R – File names containing non-ascii international language characters


Has anyone had experience generating files that have filenames containing non-ascii international language characters?

Is doing this an easy thing to achieve, or is it fraught with danger?

Is this functionality expected from Japanese/Chinese speaking web users?

Should file extensions also be international language characters?

Info: We currently support multilanguage on our site, but our filenames are always ASCII. We are using ASP.NET on the .NET framework. This would be used in a scenario where international users could choose a common format and name for there files.

Best Solution

Is this functionality expected from Japanese/Chinese speaking web users?

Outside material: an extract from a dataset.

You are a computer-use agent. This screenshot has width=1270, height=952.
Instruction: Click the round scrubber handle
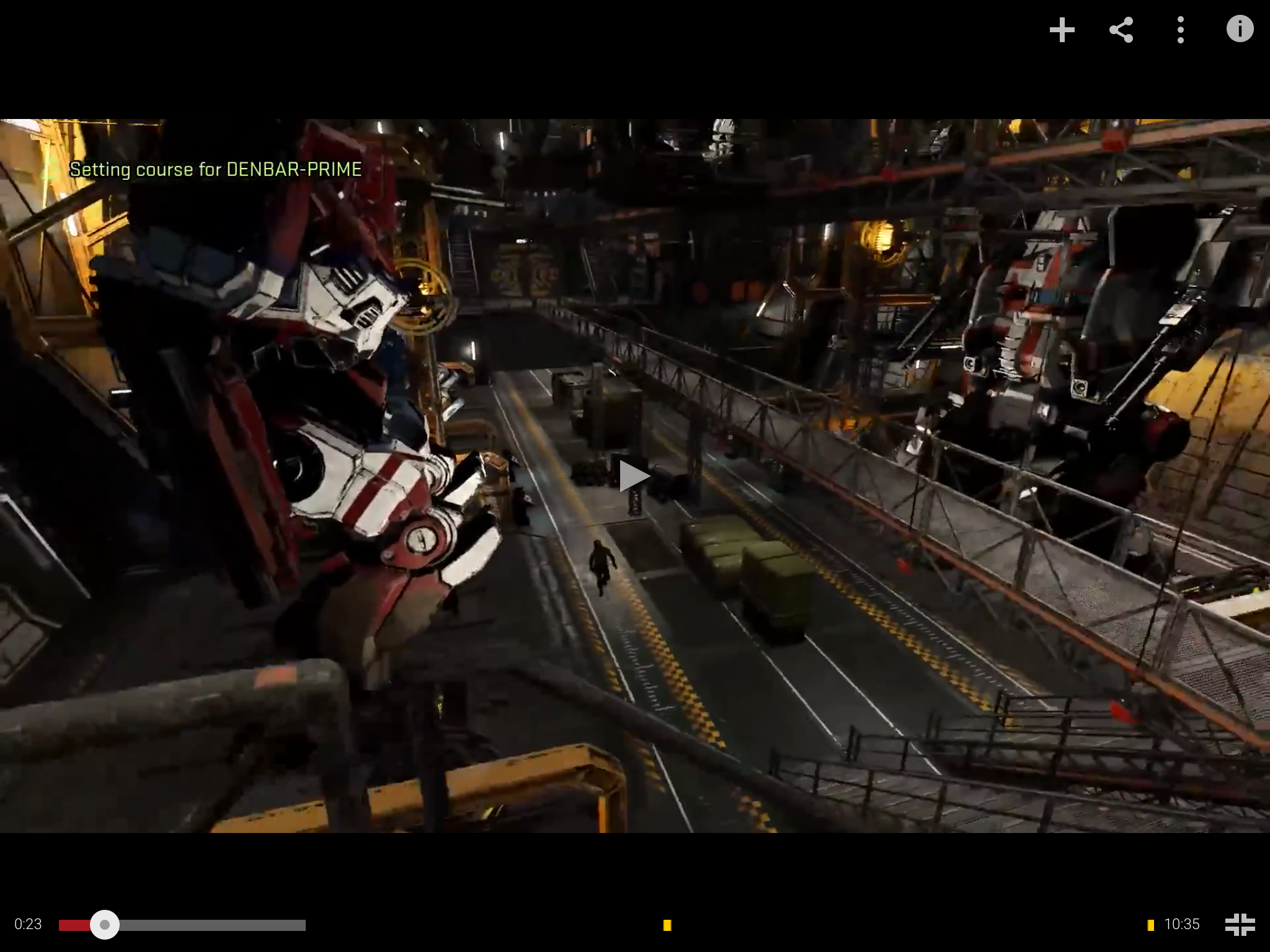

Is doing this an easy thing to achieve, or is it fraught with danger?

There are issues. If you are serving files directly, or otherwise have the filename in the URL (eg.: http://​www.example.com/files/こんにちは.txt -> http://​www.example.com/files/%E3%81%93%E3%82%93%E3%81%AB%E3%81%A1%E3%81%AF.txt), you're generally OK.

But if you're serving files with the filename generated by the script, you can have problems. The issue is with the header:

Content-Disposition: attachment;filename="こんにちは.txt"

How do we encode those characters into the filename parameter? Well it would be nice if we could just dump it in in UTF-8. And that will work in some browsers. But not IE, which uses the system codepage to decode characters from HTTP headers. On Windows, the system codepage might be cp1252 (Latin-1) for Western users, or cp932 (Shift-JIS) for Japanese, or something else completely, but it will never be UTF-8 and you can't really guess what it's going to be in advance of sending the header.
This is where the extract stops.